ACTIVITY LIST:
1/ In the passage on Israel's Supreme Court and the protest movement, what would the court be committing if it hesitates to take a brave stance?
2/ Quote the passage on Israel's Supreme Court and the protest movement word for word, from "If the reserve" to "someone else ignited.".

DOCUMENT EXCERPT:

------------------------------------------------------------------------

Nevertheless, it would be dangerous to wait passively for the Supreme Court’s decision. Even if the judges are convinced that the coalition has overstepped its authority and is trying to grab dictatorial power, the judges would be wary of pushing Israel toward a constitutional crisis, not to mention a civil war. Sane people are extremely reluctant to shoulder such a terrible responsibility. Instead, the Supreme Court might prefer to renounce its authority, in the hope that someone else would intervene to save Israel. If the court hesitates to take a brave stance, it would not only be committing institutional suicide – it would also be dealing a death blow to the protest movement and to Israeli democracy itself.

This means that Israelis who cherish freedom and democracy need to join the protest movement now, and with all their might, before it is too late. We must exert maximum pressure before the Supreme Court convenes to make its fateful decisions. We must give the judges the popular backing they require to make a brave stand.

If the reserve soldiers return to their units, the trade unions renounce their plans to go on strike, the streets quiet down and everybody waits patiently for the Supreme Court, then the judges might hesitate to do anything that could set the country on fire. But if the country is already aflame with protests and strikes, if the universities and schools are closed, if hospitals and other essential services are operating in emergency mode, and if hundreds of thousands of citizens are demonstrating in the streets – this will make the judges’ moral burden far lighter. They could justly see themselves as saving Israel from a crisis that someone else ignited.

------------------------------------------------------------------------

COLLECTED MATERIAL:

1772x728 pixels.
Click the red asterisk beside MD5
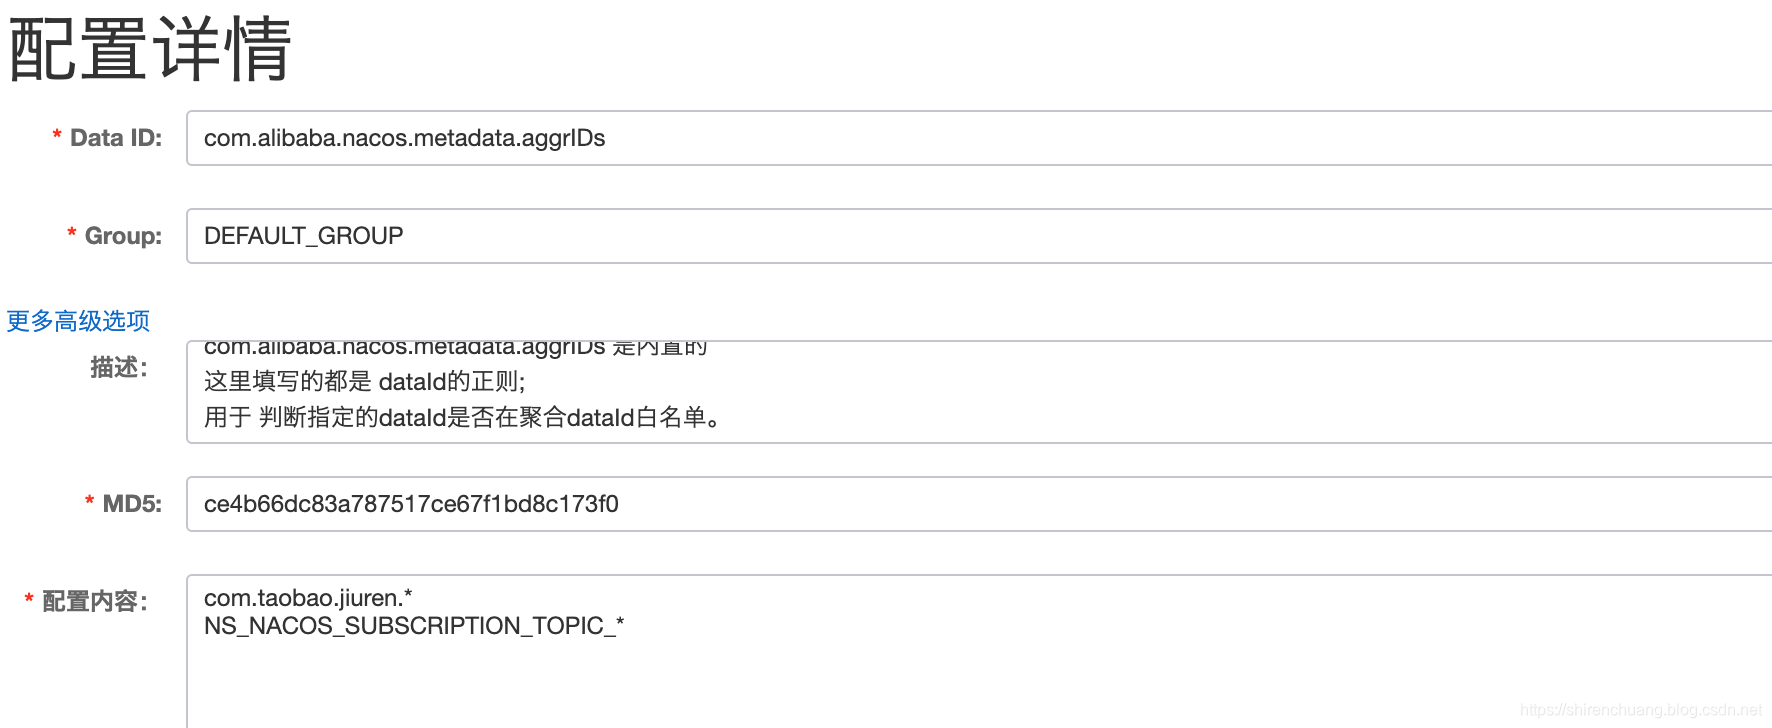point(90,502)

------------------------------------------------------------------------

SET OF ANSWERS:
1/ Institutional suicide.

2/
If the reserve soldiers return to their units, the trade unions renounce their plans to go on strike, the streets quiet down and everybody waits patiently for the Supreme Court, then the judges might hesitate to do anything that could set the country on fire. But if the country is already aflame with protests and strikes, if the universities and schools are closed, if hospitals and other essential services are operating in emergency mode, and if hundreds of thousands of citizens are demonstrating in the streets – this will make the judges’ moral burden far lighter. They could justly see themselves as saving Israel from a crisis that someone else ignited.